INTERVIEW : DIDIER JAFFRE DIRECTEUR DE L’OFFRE DE SOINS ET DE L’AUTONOMIE À L’AGENCE RÉGIONALE DE SANTÉ DE BOURGOGNE
DOSSIER
Dans un territoire, de façon concrète, comment se décide la répartition des activités et des missions de service public entre les établissements publics et les structures privées ? Exemple en Bourgogne, dont l’offre de soins est pilotée par Didier Jaffre, docteur en économie de la santé et collaborateur à la revue Objectif soins et management.
L’INFIRMIÈRE MAGAZINE : Dans ses décisions, une ARS tient-elle compte du statut des établissements ?
DIDIER JAFFRE : Ce qui compte avant tout, c’est la qualité de la prise en charge, le respect des normes techniques de fonctionnement, l’environnement de la structure. Cependant, nous prenons en compte la spécialisation du privé dans certaines disciplines. Quand nous accordons une autorisation en imagerie médicale, activité souvent réalisée par le privé, nous l’assortissons d’une obligation de participer à la permanence des soins. Les radiologues libéraux doivent, ainsi, faire fonctionner 24 heures sur 24 le scanner situé à l’hôpital, participer aux tours de garde… Quand le secteur privé est en situation de monopole, l’autorisation est assortie d’une obligation de prise en charge des patients en secteur 1.
L’I. M. : Et si le privé ne respecte pas ses obligations ?

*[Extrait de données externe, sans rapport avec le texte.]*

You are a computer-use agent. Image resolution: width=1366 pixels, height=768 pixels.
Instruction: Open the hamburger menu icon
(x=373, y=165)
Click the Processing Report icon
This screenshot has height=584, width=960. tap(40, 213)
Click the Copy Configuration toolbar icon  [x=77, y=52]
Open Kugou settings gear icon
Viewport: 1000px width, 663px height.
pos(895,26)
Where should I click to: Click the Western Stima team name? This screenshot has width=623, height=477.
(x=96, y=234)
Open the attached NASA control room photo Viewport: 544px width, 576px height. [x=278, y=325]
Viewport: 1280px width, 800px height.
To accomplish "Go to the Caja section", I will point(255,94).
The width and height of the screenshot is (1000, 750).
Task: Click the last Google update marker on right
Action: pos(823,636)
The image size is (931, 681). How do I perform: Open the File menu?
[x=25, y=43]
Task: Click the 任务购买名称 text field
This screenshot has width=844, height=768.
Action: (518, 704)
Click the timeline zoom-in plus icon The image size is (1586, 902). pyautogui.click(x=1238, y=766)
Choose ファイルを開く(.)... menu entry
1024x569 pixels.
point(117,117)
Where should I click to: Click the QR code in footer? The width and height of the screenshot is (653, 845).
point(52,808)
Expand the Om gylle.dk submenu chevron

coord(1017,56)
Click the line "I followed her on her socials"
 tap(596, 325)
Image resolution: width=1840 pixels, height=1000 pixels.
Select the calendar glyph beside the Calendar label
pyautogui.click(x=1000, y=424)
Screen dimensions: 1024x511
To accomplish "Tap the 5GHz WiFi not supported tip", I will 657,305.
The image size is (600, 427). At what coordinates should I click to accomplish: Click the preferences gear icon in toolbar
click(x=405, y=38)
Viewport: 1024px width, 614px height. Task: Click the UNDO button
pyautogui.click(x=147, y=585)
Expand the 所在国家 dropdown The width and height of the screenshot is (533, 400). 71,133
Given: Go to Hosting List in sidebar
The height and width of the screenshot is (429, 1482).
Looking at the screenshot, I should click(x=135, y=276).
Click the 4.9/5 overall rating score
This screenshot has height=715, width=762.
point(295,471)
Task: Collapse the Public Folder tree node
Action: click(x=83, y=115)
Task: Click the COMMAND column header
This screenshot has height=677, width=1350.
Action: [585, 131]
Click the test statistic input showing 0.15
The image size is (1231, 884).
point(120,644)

D. J. : Ces conditions sont inscrites dans les contrats pluriannuels d’objectifs et de moyens que nous signons avec tous les établissements. Si elles ne sont pas respectées, elles font l’objet d’âpres négociations.
Nous ne sommes jamais allés jusqu’à la sanction, qui consisterait, par exemple, à baisser les prix de journée. Car la demande fait pression : les établissements privés ont des malades à prendre en charge. La filière se fait un peu d’elle-même, à des tarifs adaptés au pouvoir d’achat local…
L’I. M. : Public et privé coopèrent-ils en Bourgogne ?
D. J. : Oui, sur six sites importants. À Sens, toutes les pathologies du cancer (sauf celle du thorax) sont traitées, les unes à l’hôpital, les autres dans le privé. À Autun, l’hôpital a les urgences, la médecine, la maternité, et la clinique la chirurgie et l’anesthésie : c’est moins difficile et moins cher, pour le public, que d’instituer une garde anesthésique, et cela draine une clientèle pour la clinique. Les relations public-privé ne sont, en général, pas tendues, pour des raisons historiques et de personnes.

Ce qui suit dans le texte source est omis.